The author of the New Testament Book of Hebrews wrote long ago that "Some have entertained angels unawares." In a sense this is so true. Everyday we are called to an awareness of the wonder that dances within and about us in our daily lives. What this requires is not so much a discovery of the supernatural, but rather a rediscovery of the super in the natural. It is to this that Emerson and other Transcendentalists in our liberal religious tradition call our attention.

Does that mean angels really exist? Not in the sense that you might imagine. In fact, it is impossible to prove the existence of angels without leaving their realm. Like God, angels are beyond proof.
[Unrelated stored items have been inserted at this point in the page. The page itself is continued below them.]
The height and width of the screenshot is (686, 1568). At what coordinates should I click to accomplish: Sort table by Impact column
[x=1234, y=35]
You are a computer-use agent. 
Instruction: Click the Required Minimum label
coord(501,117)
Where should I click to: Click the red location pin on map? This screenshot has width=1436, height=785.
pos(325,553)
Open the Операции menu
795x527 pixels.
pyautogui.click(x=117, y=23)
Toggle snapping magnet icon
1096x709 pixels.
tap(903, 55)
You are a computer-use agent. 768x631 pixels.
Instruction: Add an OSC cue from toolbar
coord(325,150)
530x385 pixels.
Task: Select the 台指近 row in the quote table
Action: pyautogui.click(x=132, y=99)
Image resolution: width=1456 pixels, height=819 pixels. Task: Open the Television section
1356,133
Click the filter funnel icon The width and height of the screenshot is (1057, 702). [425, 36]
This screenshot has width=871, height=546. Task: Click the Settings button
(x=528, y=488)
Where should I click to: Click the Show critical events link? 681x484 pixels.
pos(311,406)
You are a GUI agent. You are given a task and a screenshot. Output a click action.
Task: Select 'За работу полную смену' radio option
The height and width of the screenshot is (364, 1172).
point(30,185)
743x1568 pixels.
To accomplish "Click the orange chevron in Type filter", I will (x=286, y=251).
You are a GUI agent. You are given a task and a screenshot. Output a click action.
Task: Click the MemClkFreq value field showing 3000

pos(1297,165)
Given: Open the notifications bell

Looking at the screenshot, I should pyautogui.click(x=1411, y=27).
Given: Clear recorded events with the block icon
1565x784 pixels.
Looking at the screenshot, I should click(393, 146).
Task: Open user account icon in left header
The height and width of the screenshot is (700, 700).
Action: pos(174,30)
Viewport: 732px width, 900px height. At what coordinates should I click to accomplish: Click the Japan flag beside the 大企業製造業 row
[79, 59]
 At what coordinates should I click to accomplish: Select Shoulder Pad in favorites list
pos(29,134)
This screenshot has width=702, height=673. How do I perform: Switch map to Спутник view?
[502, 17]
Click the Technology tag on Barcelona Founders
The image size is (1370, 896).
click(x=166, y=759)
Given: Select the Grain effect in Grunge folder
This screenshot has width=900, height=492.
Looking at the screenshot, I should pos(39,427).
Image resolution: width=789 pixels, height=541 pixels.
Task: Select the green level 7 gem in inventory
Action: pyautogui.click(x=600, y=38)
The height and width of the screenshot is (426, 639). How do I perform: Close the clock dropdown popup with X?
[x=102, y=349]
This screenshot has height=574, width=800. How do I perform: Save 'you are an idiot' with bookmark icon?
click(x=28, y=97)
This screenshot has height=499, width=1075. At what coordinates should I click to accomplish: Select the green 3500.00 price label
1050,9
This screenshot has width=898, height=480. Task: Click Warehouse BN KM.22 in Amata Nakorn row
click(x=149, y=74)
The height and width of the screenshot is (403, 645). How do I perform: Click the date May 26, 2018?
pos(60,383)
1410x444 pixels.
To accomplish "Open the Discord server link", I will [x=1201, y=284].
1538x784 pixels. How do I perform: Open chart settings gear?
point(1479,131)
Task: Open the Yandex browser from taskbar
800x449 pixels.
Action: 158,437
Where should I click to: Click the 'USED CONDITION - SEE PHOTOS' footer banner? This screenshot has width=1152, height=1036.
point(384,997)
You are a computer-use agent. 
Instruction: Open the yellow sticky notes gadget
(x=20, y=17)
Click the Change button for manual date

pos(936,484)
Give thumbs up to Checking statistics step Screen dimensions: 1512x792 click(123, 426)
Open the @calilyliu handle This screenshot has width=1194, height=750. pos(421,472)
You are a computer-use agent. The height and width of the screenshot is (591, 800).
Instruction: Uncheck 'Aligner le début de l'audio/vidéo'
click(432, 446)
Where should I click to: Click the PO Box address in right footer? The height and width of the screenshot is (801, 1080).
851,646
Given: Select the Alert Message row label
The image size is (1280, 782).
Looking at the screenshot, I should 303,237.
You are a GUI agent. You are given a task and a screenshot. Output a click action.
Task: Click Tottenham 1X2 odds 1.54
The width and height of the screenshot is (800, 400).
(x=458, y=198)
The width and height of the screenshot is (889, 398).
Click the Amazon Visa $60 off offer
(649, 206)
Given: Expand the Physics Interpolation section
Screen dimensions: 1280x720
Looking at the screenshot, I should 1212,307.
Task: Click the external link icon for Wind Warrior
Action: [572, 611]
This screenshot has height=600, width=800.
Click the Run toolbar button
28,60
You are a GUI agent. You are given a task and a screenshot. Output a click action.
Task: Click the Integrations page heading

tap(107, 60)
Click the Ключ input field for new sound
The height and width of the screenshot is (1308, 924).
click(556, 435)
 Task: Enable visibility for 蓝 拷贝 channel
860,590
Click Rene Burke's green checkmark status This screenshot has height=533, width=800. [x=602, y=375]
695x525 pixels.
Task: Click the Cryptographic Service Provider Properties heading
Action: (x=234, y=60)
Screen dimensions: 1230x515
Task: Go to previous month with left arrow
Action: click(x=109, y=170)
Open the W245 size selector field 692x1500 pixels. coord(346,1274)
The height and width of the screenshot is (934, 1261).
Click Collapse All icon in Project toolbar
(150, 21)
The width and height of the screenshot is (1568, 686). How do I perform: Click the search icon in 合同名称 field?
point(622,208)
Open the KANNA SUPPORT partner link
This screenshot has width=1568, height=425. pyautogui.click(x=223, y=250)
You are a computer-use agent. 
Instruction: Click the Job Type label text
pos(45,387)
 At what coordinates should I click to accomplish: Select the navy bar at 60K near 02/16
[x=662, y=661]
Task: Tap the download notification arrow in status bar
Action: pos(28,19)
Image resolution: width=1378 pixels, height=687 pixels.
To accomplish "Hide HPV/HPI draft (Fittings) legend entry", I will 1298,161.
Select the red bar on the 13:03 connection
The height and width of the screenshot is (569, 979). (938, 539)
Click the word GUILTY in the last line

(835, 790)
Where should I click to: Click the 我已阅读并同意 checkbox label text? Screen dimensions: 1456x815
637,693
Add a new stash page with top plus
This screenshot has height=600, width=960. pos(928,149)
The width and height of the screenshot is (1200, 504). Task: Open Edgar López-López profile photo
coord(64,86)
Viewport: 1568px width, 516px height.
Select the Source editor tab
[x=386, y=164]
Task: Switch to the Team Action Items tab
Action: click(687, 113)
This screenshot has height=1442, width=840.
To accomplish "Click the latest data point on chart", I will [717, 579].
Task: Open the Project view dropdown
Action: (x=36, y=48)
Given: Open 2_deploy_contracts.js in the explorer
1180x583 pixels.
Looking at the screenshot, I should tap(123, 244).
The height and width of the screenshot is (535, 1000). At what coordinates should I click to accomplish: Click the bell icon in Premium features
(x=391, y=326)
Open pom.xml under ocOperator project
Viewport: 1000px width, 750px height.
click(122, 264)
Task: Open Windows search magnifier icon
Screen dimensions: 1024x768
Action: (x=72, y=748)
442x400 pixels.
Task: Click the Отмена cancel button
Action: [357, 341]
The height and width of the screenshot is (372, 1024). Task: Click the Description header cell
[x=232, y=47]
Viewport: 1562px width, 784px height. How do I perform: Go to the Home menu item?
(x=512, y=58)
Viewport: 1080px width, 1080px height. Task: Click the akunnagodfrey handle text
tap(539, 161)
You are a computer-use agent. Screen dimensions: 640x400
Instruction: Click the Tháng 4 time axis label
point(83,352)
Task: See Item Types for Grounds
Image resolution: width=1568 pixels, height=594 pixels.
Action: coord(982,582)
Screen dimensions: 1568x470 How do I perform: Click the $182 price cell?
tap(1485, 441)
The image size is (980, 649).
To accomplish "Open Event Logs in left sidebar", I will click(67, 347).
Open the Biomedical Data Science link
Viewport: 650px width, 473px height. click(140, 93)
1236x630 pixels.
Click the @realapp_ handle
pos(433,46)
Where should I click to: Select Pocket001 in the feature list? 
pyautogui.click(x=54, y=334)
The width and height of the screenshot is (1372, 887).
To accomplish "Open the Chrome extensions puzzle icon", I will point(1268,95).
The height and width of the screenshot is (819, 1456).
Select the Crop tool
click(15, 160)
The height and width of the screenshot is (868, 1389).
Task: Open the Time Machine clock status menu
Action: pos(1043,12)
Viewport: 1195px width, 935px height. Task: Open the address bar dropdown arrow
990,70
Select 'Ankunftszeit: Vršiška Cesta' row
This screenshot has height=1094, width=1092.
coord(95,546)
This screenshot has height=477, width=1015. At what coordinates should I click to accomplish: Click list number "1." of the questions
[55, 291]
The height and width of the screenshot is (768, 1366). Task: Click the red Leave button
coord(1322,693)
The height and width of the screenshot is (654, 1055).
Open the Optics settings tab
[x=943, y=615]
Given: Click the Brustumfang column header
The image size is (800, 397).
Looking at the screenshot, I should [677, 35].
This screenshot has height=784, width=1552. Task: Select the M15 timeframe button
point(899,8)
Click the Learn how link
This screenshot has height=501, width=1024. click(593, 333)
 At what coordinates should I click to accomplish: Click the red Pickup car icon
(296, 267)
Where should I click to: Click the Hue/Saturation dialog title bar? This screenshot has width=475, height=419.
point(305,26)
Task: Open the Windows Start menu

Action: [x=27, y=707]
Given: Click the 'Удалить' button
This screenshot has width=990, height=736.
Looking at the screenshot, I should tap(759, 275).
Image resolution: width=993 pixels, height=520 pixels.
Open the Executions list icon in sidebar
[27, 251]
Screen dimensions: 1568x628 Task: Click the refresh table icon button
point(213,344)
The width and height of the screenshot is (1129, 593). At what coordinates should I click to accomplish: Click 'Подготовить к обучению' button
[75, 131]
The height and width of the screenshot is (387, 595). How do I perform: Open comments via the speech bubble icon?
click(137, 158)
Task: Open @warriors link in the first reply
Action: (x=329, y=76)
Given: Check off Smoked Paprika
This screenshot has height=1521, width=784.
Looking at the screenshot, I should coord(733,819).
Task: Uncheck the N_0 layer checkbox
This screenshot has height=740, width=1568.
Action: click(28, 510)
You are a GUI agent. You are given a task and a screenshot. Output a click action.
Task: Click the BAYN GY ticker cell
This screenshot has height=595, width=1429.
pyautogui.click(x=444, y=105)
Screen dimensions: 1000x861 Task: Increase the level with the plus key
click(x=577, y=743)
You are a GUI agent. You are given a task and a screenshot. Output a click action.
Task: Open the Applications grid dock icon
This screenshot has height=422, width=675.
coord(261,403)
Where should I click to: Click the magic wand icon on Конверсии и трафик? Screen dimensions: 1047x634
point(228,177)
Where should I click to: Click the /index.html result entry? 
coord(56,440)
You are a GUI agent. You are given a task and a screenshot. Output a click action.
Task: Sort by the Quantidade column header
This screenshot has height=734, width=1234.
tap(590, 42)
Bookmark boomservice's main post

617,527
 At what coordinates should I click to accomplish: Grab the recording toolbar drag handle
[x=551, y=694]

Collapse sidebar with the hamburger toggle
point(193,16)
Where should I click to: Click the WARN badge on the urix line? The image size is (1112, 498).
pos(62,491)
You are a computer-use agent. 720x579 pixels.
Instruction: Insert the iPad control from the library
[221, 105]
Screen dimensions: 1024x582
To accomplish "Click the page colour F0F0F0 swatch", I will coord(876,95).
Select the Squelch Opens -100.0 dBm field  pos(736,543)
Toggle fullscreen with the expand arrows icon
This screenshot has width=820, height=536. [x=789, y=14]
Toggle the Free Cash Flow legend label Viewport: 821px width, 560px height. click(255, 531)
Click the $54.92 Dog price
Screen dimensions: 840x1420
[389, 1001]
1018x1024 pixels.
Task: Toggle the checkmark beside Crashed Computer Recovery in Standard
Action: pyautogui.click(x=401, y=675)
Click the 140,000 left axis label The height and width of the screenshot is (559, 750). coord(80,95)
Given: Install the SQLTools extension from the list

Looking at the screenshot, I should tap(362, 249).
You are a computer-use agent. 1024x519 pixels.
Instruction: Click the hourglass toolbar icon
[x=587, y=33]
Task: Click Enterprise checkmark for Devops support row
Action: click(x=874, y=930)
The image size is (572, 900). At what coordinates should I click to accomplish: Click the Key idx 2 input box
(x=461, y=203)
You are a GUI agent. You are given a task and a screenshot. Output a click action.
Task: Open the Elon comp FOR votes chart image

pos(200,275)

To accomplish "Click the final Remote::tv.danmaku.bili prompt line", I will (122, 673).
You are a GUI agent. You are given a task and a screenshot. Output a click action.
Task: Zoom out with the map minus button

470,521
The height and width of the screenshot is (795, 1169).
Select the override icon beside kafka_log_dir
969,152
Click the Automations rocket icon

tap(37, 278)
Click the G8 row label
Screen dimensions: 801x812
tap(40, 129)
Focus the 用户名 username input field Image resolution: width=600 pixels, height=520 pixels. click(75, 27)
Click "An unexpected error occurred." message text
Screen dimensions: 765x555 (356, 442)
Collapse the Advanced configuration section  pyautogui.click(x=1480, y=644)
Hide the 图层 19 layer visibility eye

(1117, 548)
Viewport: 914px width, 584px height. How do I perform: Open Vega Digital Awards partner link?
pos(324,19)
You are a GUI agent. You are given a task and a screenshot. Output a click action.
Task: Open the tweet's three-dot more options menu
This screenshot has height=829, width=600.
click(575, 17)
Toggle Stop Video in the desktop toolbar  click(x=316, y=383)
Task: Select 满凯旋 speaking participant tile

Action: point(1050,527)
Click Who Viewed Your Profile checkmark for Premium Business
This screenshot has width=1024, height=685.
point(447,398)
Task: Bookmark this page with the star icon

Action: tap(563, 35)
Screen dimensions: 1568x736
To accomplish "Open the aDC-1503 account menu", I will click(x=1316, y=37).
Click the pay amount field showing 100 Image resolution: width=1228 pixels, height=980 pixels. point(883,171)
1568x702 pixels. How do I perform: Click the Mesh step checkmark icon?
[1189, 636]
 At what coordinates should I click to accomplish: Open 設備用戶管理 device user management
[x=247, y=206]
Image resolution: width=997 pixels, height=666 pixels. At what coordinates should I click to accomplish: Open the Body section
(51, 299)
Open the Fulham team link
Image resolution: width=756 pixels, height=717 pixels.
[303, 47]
Once we start arguing about whether or not angels exist, we have already missed the point. I will venture this, however. When angels dance on the head of a pin, they don’t concern themselves with how many can fit, as if they were crowding into a phone booth. Their full attention is devoted to the joy of the dance.

Numbering is a grown-up game. But, if we follow Jesus’ counsel and become again as children, we will be able to dance in the ring of eternity. At the very least, by remembering that some not too distant day the song of life will play for us one last time and then its earthly strains will cease, we will join the dance of life with more exuberance. How much finer it will be, when our band is struck, if we have loved the music while it lasted and enjoyed the dance.

Amen. I love you. May God bless us all.